The tools include artificial intelligence-based matchmaking, which helps find the right candidates for a project outside the project owner’s own close network. And as a new feature, the platform is also working to make research articles from all Danish universities searchable, so they can be automatically suggested for projects where they might be relevant – benefiting students, researchers and start-ups alike.

»Research is not just about writing papers; it’s about being able to put new knowledge into action. If you’re a climate researcher, you also need to be able to communicate to companies and politicians, for example, but that’s difficult, and that’s why there’s so much good knowledge out there that just isn’t being put into practice,« says Alfred Birkegaard and continues:

Alfred Birkegaard, CEO and co-founder of Thirdroom.

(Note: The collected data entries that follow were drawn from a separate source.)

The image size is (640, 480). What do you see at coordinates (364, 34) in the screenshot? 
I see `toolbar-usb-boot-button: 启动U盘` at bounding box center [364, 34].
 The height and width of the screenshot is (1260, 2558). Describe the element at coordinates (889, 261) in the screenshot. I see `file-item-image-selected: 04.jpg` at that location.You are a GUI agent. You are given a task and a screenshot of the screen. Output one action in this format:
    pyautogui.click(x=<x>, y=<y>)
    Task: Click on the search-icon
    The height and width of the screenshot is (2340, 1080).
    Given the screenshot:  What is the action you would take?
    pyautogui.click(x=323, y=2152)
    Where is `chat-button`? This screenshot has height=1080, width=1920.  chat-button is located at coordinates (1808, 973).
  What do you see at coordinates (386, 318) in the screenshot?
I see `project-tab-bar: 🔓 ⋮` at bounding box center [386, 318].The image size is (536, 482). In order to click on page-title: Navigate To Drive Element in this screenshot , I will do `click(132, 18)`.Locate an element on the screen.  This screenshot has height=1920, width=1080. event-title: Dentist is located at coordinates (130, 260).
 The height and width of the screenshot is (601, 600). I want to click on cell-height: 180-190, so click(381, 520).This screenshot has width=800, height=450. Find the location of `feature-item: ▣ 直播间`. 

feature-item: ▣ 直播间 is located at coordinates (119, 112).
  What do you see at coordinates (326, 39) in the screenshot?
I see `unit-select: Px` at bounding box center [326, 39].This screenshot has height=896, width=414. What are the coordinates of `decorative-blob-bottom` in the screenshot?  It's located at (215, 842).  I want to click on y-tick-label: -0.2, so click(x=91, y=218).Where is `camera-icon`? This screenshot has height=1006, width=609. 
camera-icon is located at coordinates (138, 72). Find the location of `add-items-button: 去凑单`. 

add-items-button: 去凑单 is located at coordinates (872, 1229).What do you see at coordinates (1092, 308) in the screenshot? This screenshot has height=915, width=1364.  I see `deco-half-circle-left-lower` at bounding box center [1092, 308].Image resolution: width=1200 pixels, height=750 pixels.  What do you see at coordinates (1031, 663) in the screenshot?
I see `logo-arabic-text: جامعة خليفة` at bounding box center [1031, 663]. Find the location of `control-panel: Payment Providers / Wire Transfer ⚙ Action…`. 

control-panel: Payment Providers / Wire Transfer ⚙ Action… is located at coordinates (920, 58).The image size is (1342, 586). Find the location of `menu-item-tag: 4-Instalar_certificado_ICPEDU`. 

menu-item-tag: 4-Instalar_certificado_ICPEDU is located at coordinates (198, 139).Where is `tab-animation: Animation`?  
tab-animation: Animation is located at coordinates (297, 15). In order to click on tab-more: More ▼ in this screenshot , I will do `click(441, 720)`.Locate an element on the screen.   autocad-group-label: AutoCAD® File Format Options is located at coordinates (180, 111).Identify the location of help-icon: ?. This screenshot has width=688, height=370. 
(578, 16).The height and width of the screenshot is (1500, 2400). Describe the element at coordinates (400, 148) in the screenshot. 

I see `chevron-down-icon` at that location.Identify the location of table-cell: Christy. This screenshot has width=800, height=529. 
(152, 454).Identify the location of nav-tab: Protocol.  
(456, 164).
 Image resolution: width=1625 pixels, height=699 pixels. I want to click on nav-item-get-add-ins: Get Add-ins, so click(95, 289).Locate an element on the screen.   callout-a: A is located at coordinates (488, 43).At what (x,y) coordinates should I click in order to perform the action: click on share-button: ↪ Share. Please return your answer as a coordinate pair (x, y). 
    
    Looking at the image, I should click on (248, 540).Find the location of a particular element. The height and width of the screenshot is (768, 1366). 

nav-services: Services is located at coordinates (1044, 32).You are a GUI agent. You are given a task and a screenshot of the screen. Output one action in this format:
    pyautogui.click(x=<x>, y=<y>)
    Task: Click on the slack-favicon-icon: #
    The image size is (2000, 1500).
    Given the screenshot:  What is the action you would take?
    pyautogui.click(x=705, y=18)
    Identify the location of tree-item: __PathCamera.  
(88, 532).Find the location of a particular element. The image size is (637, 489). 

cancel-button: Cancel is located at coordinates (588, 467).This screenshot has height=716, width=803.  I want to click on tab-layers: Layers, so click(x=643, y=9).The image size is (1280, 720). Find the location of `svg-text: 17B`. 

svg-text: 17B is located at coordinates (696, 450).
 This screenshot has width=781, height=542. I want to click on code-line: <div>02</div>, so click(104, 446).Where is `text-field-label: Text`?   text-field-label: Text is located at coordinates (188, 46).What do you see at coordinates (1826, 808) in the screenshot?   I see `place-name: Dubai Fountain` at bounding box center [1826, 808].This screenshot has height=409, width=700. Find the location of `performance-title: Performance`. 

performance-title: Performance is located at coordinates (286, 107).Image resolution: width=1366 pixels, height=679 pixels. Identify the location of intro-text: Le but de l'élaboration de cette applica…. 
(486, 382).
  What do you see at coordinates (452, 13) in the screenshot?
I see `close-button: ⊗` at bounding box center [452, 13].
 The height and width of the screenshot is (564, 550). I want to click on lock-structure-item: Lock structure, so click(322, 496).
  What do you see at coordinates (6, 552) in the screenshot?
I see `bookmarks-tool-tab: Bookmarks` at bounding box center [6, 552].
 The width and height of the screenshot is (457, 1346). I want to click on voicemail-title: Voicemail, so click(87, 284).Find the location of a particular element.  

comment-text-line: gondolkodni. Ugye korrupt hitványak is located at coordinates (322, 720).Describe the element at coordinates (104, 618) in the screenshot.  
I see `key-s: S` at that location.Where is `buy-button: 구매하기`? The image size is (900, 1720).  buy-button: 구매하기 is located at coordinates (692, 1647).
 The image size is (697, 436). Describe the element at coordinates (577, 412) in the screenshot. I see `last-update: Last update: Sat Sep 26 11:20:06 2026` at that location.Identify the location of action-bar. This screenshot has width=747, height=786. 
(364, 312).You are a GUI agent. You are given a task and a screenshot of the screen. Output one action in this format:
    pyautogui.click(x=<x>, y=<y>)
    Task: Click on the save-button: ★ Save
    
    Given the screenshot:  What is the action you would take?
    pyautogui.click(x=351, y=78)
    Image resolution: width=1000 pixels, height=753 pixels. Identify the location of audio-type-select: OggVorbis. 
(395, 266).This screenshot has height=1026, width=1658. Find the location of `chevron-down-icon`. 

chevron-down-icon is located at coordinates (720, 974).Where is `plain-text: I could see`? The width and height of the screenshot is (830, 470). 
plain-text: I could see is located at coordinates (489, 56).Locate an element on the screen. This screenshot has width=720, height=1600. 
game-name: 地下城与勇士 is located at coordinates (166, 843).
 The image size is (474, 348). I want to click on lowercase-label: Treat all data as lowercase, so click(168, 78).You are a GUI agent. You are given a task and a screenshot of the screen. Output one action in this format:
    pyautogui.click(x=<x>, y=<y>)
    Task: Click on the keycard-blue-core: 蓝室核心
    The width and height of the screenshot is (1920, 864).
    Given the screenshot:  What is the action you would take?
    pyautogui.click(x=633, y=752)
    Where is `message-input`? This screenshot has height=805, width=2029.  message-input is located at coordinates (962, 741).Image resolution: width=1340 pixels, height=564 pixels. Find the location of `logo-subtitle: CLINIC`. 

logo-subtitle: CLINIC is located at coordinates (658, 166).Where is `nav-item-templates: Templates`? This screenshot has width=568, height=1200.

»That’s why we start by meeting and collaborating on concrete problem-solving. It doesn’t really matter whether you’re a researcher, a start-up or a company. The world is changing dramatically these years, and in order to respond to current and future crises, such as the climate crisis, we need a much stronger and more effective culture of collaboration,« says Alfred Birkegaard, adding that Thirdroom wants to do this in a particularly Nordic way:

»Our communications technology is creating dramatic new opportunities for networked productivity. But this requires that we trust the technology, which is why we are working to introduce a number of Nordic tech principles that we hope will help restore trust; e.g. fair use of data, transparent AI and no advertising or purchased content on the platform.«


About Thirdroom

Thirdroom.org is a Danish so-called collaborative edtech platform that works on 3 Levels:

  1. A Student Hub with student portfolios and visual progression timelines for collaborative problem solving, entrepreneurship and masterships.
  2. A Startup Incubator that facilitates the full startup journey, from prototype to scale-up with global solutions & connects startups with required resources, needs and competences accros the innovation ecosystem.
  3. Challenge+ for Partnerdriven Innovation, where corporates collaborate with students, researchers, foundations, corporations, NGOs and public to solve grand challenges and accelerate the green transition.

Thirdroom is officially launched in the collaboration zone at Digital Tech Summit on October 25th, where students, startups, impact investors and mentors get a profile for free at www.thirdroom.org.


Robot startup without robot

Today, Aris Robotics is close to being ready for the market. And although the company is robotics-based and has “Robotics” in its name, its first solution will be based entirely on artificial intelligence and a small camera.

»During the development we have found out how much data is missing in the waste industry. That’s why the first thing we’re going to deliver is a monitoring solution that can collect data,« says Sina.

The start-up has already developed the software, which with a simple camera can help recycling centres, companies and hospitals to find out what their waste actually consists of. In this way, they hope to be on the market much sooner than if they had to develop the big robot waste sorting system first.

»We want to recycle more, so we save resources and emit less. But that requires us to know what resources we’re throwing away right now – that’s why it’s a problem that we don’t have data on it. Only when we can collect that data in a scalable way, so that we know what it is we’re throwing away, will we be able to change that,« says Sina.